Charlie Hebdo n’a jamais été aussi vivant. Les quotidiens francophones rendent un vibrant hommage à leurs confrères touchés de plein coeur au lendemain de l’attaque contre la rédaction du journal satirique Charlie Hebdo à Paris, qui a coûté la vie à au moins douze personnes.

Les éditorialistes défendent avec vigueur la liberté d’expression, qui est indispensable dans un monde démocratique, et affirment que Charlie Hebdo n’est pas mort ce 7 janvier 2015, comme l’ont affirmé les auteurs de l’attaque.

« La terreur s’attaque aux idées, aux mots, aux images, à ceux qui les véhiculent, les initient, les moquent. A une institution du paysage médiatique francophone. A un pilier de la démocratie, une presse libre », écrit Joan Condijts, rédacteur en chef de L’Echo. Le quotidien économique titre « Tous des Charlie » sur fond noir, au centre de sa une, et reproduit 17 unes de Charlie Hebdo.

La formule « Je suis Charlie » est, quant à elle, reprise dans de nombreux journaux, qui la modifient parfois quelque peu en écrivant « Nous sommes tous Charlie », à l’image de La Dernière Heure, dont la une reproduit un dessin de Dubus représentant un crayon à la base ensanglantée et dont le sommet se transforme en bras d’honneur.

« Nous sommes tous Charlie » est également affiché, cette fois en première page, de La Libre Belgique, dont l’éditorialiste et rédacteur en chef Francis Van de Woestyne estime que « cette attaque est, dans son impact, sa violence, aussi importante que celle qui a frappé New York le 11 septembre 2001. Demain, dans huit jours, dans un mois, d’autres terroristes frapperont. Au nom d’un dieu, d’un prophète dont ils tordent le message ».

Le rédacteur en chef de Sudpresse Michel Marteau évoque également cette date tristement célèbre et qualifie ce 7 janvier 2015, « qui a vu nos consciences basculer dans la peur », comme le « 11 septembre de la pensée libre ».

Le Soir, quant à lui, titre « Morts de rire » avec un dessin de Pierre Kroll représentant le viseur d’une arme à feu dans laquelle l’on voit des caricaturistes de Charlie Hebdo lutter avec leurs seuls crayons face aux balles de leurs assaillants, tandis que d’autres dessinateurs du journal satirique gisent au sol.

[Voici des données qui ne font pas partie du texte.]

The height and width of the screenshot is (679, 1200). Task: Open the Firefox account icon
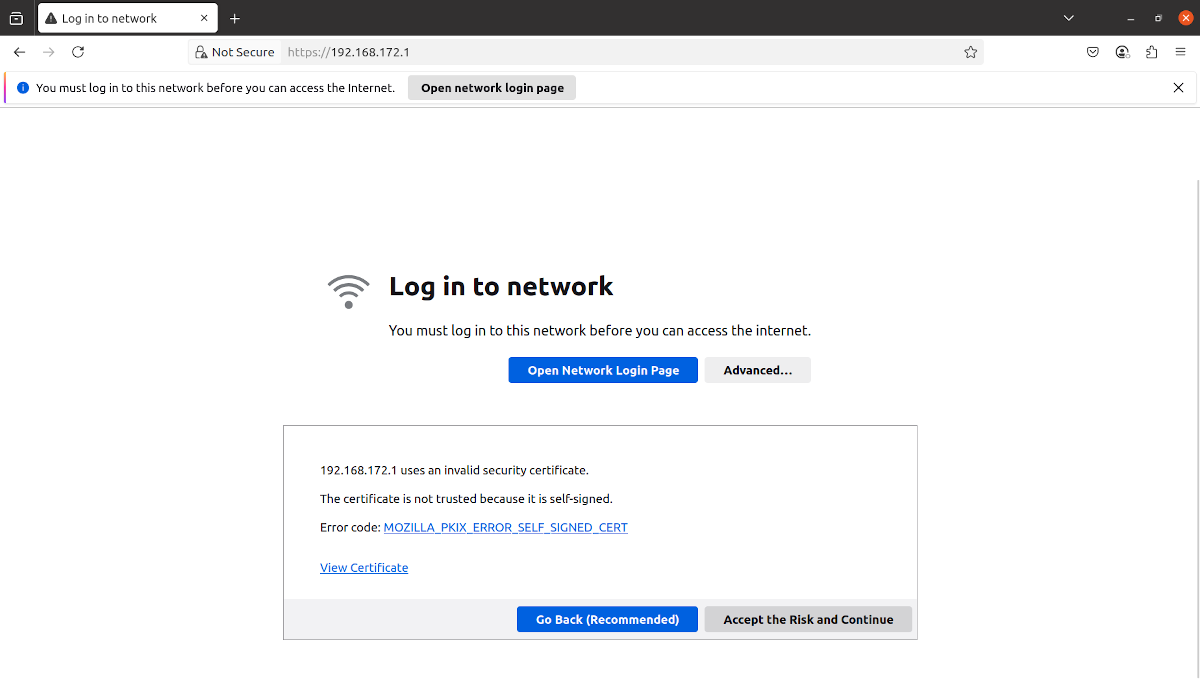(1122, 52)
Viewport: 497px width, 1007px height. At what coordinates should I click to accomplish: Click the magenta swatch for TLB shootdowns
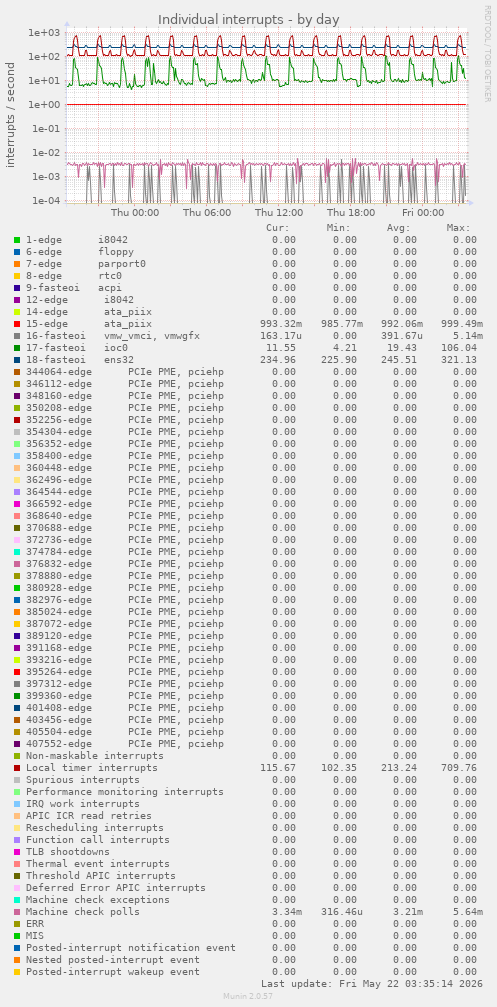coord(17,852)
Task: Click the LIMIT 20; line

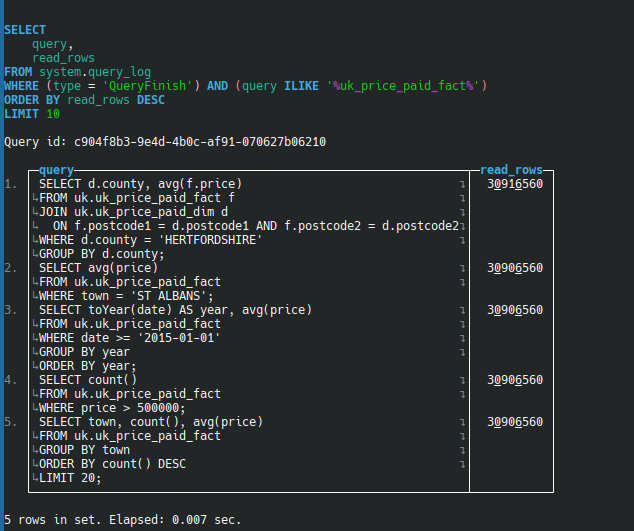Action: (70, 478)
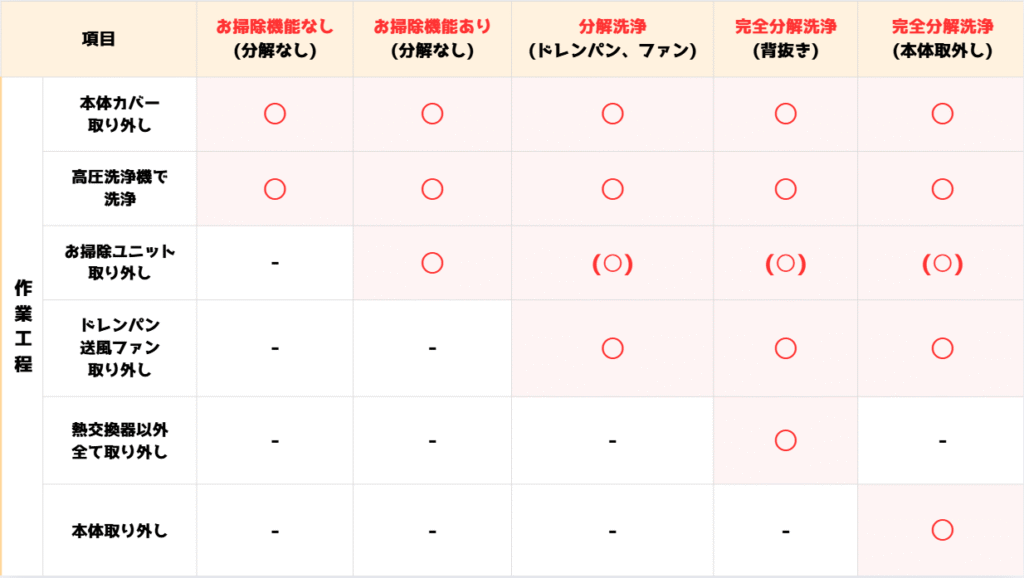1024x578 pixels.
Task: Click the circle in the 本体取り外し row
Action: click(941, 530)
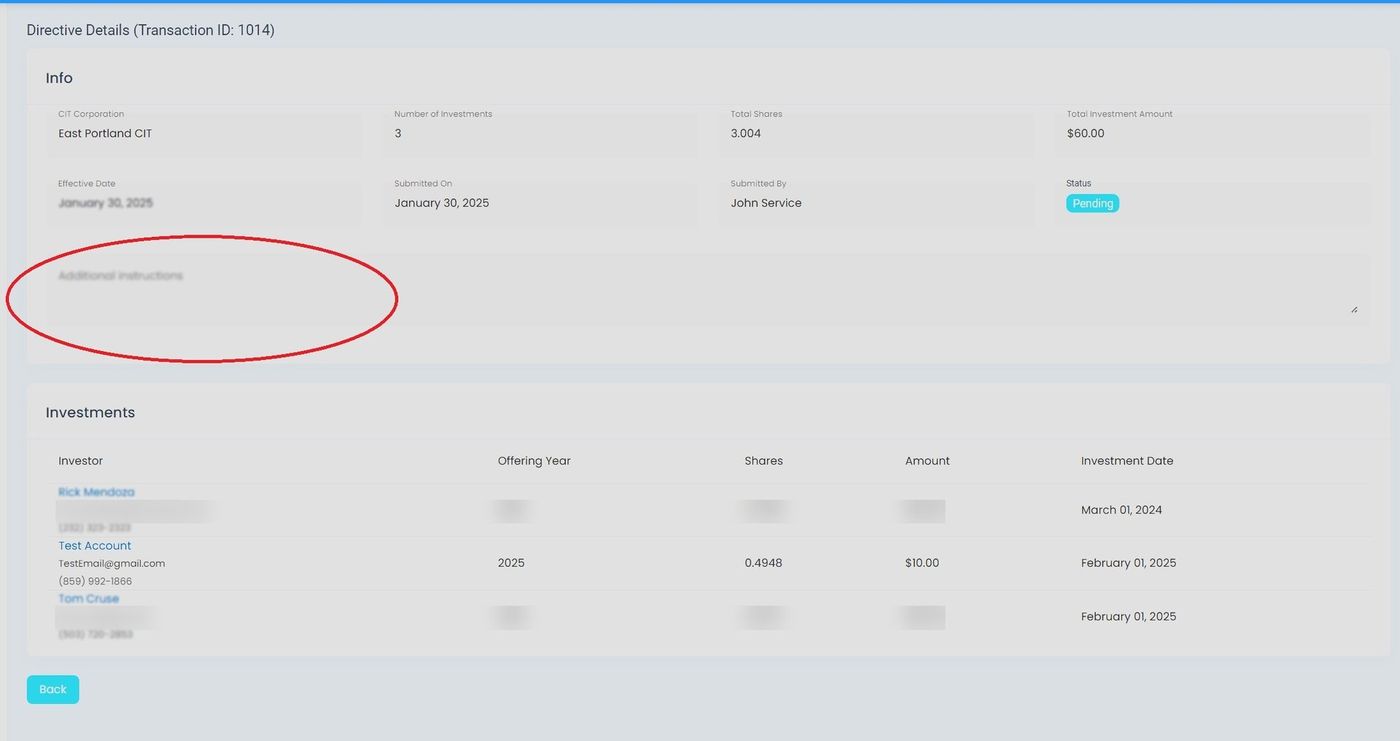
Task: Open Tom Cruse investor link
Action: (88, 599)
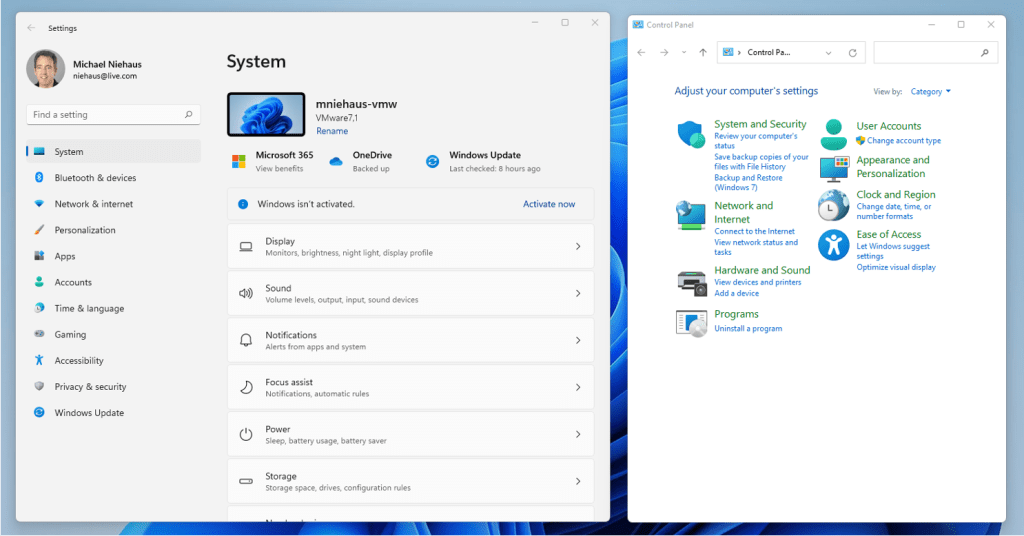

Béatrice Delvaux, éditorialiste en chef du Soir, y évoque « une chape de plomb qu’on vient de plaquer sur notre liberté d’expression ». « Notre liberté à nous, caricaturistes et journalistes, mais pas seulement. C’est la liberté de tous les démocrates qui est menacée par la vengeance meurtrière de quelques barbares qui ne peuvent supporter qu’on pense autrement qu’eux », poursuit-elle.

« Aucune croyance, fût-elle érigée en religion, ne peut museler la parole qui la remettrait en cause. (…) Même considéré comme divins par d’aucuns, nul texte ne peut justifier la barbarie dont Paris fut le théâtre mercredi. (…) Il y aura toujours des hommes pour défendre la justice, soutenir l’intelligence et préserver la lumière », affirme encore Joan Condijts.

« Comment éviter que l’attentat ne libère les haines et les anathèmes, souvent déjà tout juste réprimés, et transforme les sociétés européennes en terres d’affrontement et de rejet à ciel ouvert? « , s’interroge Béatrice Delvaux. Des questions que se pose également Thierry Dupiereux, dans L’Avenir, qui se demande « comment rester démocrate et intelligent dans sa révolte » et « répondre à l’infâme sans alimenter celui-ci ».

Même réflexion pour Francis Van de Woestyne, selon qui « partir en guerre servirait finalement le dessein des auteurs de l’attentat: la haine ne peut être la réponse à la haine ».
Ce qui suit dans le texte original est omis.